#### [Problem requirements]
Count up the lines below that hold "computer", then give that count by itself.

§ §

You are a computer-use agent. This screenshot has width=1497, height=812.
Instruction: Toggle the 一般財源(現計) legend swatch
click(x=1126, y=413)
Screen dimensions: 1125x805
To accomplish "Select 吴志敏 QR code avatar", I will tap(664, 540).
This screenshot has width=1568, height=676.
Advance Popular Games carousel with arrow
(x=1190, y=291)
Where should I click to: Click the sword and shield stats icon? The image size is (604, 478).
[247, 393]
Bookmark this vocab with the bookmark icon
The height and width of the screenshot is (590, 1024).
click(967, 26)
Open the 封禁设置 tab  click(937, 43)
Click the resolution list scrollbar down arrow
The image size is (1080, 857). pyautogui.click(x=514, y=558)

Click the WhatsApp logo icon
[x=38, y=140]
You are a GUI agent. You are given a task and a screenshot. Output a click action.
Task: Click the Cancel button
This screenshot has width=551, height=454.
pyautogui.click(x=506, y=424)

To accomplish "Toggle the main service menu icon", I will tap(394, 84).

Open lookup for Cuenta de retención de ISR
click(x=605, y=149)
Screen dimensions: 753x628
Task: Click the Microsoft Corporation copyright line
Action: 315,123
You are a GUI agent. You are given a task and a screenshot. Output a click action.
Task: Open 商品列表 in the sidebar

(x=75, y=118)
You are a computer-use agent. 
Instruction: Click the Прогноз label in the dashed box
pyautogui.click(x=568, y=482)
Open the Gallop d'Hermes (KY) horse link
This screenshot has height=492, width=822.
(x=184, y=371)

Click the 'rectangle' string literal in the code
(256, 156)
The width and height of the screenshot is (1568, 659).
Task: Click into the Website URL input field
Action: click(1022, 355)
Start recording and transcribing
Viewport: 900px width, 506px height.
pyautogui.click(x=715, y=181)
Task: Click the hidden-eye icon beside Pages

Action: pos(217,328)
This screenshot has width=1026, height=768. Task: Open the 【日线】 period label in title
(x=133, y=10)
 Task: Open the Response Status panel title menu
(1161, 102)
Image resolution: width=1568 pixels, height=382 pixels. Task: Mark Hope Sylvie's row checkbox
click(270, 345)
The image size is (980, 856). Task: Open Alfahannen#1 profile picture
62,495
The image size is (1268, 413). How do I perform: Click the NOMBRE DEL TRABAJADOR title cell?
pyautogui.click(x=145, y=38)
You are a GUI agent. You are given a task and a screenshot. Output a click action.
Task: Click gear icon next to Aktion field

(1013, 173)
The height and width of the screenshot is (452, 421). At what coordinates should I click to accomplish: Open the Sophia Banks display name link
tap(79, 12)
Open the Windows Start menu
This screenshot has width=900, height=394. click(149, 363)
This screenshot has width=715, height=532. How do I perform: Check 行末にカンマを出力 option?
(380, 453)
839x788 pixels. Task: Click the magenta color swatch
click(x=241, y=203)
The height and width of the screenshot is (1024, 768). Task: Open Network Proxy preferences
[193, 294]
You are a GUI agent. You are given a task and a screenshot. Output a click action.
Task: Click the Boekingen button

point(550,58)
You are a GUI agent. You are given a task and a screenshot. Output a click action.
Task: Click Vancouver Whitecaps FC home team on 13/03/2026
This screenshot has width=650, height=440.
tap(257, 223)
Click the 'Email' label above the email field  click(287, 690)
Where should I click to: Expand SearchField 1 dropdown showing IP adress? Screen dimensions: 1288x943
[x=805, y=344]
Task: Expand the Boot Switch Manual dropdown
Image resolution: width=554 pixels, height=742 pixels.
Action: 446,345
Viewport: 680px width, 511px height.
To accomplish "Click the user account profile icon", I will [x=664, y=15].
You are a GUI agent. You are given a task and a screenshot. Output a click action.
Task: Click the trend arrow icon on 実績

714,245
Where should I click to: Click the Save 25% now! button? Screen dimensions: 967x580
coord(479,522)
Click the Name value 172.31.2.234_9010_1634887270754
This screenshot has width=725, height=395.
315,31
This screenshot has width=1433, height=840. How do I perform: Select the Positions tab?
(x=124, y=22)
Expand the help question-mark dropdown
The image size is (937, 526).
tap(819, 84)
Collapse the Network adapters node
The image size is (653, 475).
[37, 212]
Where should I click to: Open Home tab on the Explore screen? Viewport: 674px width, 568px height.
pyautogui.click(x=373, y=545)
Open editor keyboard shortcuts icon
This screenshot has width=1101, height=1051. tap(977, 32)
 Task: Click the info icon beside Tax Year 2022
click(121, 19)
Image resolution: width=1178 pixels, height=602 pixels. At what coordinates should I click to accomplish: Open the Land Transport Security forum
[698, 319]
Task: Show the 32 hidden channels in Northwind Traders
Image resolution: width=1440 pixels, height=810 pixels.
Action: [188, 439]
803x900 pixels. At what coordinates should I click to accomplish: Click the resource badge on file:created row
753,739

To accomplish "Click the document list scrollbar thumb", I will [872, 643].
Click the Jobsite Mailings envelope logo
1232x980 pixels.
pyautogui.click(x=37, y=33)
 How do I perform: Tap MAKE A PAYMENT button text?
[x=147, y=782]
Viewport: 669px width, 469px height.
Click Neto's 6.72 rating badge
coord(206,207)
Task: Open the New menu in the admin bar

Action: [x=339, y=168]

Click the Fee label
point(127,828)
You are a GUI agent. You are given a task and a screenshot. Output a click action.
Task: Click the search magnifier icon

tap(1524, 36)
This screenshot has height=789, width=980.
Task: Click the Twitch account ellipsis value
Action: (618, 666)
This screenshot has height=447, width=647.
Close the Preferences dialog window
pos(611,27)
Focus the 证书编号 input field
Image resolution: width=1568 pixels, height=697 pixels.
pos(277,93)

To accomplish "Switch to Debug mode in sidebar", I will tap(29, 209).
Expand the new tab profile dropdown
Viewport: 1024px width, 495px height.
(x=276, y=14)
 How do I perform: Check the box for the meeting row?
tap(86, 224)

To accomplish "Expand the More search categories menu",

§ §

#### [Response for this exercise]
2